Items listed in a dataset
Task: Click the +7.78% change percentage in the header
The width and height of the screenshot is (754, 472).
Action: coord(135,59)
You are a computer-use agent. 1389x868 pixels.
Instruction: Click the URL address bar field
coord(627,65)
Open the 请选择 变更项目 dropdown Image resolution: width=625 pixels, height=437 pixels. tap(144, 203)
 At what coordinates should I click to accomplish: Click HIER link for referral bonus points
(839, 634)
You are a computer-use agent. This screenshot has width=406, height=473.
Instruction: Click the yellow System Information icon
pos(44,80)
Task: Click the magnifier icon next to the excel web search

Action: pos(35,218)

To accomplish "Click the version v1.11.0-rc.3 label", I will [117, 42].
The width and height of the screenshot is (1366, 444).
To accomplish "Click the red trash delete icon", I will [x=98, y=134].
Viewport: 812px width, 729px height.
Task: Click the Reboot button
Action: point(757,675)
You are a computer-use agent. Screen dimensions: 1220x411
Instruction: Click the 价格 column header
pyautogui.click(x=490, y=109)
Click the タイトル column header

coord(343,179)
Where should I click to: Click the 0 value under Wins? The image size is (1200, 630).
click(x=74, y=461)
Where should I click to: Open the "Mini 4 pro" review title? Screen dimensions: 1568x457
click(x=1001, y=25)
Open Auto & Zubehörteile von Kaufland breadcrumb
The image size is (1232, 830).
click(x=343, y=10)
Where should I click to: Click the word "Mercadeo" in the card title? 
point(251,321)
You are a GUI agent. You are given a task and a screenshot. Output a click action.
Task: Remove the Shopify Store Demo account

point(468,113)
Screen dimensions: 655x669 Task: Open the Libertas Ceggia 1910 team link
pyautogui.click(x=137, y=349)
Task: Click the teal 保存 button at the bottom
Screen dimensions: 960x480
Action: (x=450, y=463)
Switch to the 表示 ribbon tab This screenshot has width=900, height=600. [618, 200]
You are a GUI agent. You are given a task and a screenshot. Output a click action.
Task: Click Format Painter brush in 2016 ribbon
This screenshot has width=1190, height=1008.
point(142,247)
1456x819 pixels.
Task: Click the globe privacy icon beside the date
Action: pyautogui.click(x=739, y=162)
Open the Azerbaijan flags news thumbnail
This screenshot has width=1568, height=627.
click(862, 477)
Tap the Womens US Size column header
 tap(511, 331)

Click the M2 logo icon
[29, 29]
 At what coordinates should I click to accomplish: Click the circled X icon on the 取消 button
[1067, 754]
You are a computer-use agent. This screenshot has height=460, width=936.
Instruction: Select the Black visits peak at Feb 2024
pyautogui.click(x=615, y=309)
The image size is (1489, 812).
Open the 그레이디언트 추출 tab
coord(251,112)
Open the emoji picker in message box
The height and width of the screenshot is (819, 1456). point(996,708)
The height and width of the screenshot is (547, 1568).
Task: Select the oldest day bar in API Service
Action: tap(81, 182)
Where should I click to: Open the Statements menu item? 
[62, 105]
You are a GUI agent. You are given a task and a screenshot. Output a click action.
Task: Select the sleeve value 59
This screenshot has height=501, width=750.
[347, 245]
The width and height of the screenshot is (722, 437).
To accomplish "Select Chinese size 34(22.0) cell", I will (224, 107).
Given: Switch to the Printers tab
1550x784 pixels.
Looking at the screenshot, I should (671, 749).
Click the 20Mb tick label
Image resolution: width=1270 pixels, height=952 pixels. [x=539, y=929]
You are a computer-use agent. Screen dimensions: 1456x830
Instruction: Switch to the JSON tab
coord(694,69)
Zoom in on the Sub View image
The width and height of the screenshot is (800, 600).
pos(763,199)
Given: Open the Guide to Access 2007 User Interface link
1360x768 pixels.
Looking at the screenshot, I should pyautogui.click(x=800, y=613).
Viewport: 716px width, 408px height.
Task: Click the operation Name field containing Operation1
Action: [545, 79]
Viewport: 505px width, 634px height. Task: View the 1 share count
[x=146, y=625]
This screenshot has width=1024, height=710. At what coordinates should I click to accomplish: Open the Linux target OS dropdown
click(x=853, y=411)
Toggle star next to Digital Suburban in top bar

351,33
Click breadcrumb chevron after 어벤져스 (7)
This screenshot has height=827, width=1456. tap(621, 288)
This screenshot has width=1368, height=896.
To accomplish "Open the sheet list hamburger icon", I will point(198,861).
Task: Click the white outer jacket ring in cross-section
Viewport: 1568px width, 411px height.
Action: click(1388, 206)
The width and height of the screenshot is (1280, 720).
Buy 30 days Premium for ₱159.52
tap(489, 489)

- DESCRIPTION OF THE TASK: Print the lines of all the records above again, unchanged.

- ANSWER TO THIS TASK:
Task: Click the +7.78% change percentage in the header
The width and height of the screenshot is (754, 472).
Action: coord(135,59)
You are a computer-use agent. 1389x868 pixels.
Instruction: Click the URL address bar field
coord(627,65)
Open the 请选择 变更项目 dropdown Image resolution: width=625 pixels, height=437 pixels. tap(144, 203)
 At what coordinates should I click to accomplish: Click HIER link for referral bonus points
(839, 634)
You are a computer-use agent. This screenshot has width=406, height=473.
Instruction: Click the yellow System Information icon
pos(44,80)
Task: Click the magnifier icon next to the excel web search

Action: pos(35,218)

To accomplish "Click the version v1.11.0-rc.3 label", I will [117, 42].
The width and height of the screenshot is (1366, 444).
To accomplish "Click the red trash delete icon", I will [x=98, y=134].
Viewport: 812px width, 729px height.
Task: Click the Reboot button
Action: point(757,675)
You are a computer-use agent. Screen dimensions: 1220x411
Instruction: Click the 价格 column header
pyautogui.click(x=490, y=109)
Click the タイトル column header

coord(343,179)
Where should I click to: Click the 0 value under Wins? The image size is (1200, 630).
click(x=74, y=461)
Where should I click to: Open the "Mini 4 pro" review title? Screen dimensions: 1568x457
click(x=1001, y=25)
Open Auto & Zubehörteile von Kaufland breadcrumb
The image size is (1232, 830).
click(x=343, y=10)
Where should I click to: Click the word "Mercadeo" in the card title? 
point(251,321)
You are a GUI agent. You are given a task and a screenshot. Output a click action.
Task: Remove the Shopify Store Demo account

point(468,113)
Screen dimensions: 655x669 Task: Open the Libertas Ceggia 1910 team link
pyautogui.click(x=137, y=349)
Task: Click the teal 保存 button at the bottom
Screen dimensions: 960x480
Action: (x=450, y=463)
Switch to the 表示 ribbon tab This screenshot has width=900, height=600. [618, 200]
You are a GUI agent. You are given a task and a screenshot. Output a click action.
Task: Click Format Painter brush in 2016 ribbon
This screenshot has width=1190, height=1008.
point(142,247)
1456x819 pixels.
Task: Click the globe privacy icon beside the date
Action: pyautogui.click(x=739, y=162)
Open the Azerbaijan flags news thumbnail
This screenshot has width=1568, height=627.
click(862, 477)
Tap the Womens US Size column header
 tap(511, 331)

Click the M2 logo icon
[29, 29]
 At what coordinates should I click to accomplish: Click the circled X icon on the 取消 button
[1067, 754]
You are a computer-use agent. This screenshot has height=460, width=936.
Instruction: Select the Black visits peak at Feb 2024
pyautogui.click(x=615, y=309)
The image size is (1489, 812).
Open the 그레이디언트 추출 tab
coord(251,112)
Open the emoji picker in message box
The height and width of the screenshot is (819, 1456). point(996,708)
The height and width of the screenshot is (547, 1568).
Task: Select the oldest day bar in API Service
Action: tap(81, 182)
Where should I click to: Open the Statements menu item? 
[62, 105]
You are a GUI agent. You are given a task and a screenshot. Output a click action.
Task: Select the sleeve value 59
This screenshot has height=501, width=750.
[347, 245]
The width and height of the screenshot is (722, 437).
To accomplish "Select Chinese size 34(22.0) cell", I will (224, 107).
Given: Switch to the Printers tab
1550x784 pixels.
Looking at the screenshot, I should (671, 749).
Click the 20Mb tick label
Image resolution: width=1270 pixels, height=952 pixels. [x=539, y=929]
You are a computer-use agent. Screen dimensions: 1456x830
Instruction: Switch to the JSON tab
coord(694,69)
Zoom in on the Sub View image
The width and height of the screenshot is (800, 600).
pos(763,199)
Given: Open the Guide to Access 2007 User Interface link
1360x768 pixels.
Looking at the screenshot, I should pyautogui.click(x=800, y=613).
Viewport: 716px width, 408px height.
Task: Click the operation Name field containing Operation1
Action: [545, 79]
Viewport: 505px width, 634px height. Task: View the 1 share count
[x=146, y=625]
This screenshot has width=1024, height=710. At what coordinates should I click to accomplish: Open the Linux target OS dropdown
click(x=853, y=411)
Toggle star next to Digital Suburban in top bar

351,33
Click breadcrumb chevron after 어벤져스 (7)
This screenshot has height=827, width=1456. tap(621, 288)
This screenshot has width=1368, height=896.
To accomplish "Open the sheet list hamburger icon", I will point(198,861).
Task: Click the white outer jacket ring in cross-section
Viewport: 1568px width, 411px height.
Action: click(1388, 206)
The width and height of the screenshot is (1280, 720).
Buy 30 days Premium for ₱159.52
tap(489, 489)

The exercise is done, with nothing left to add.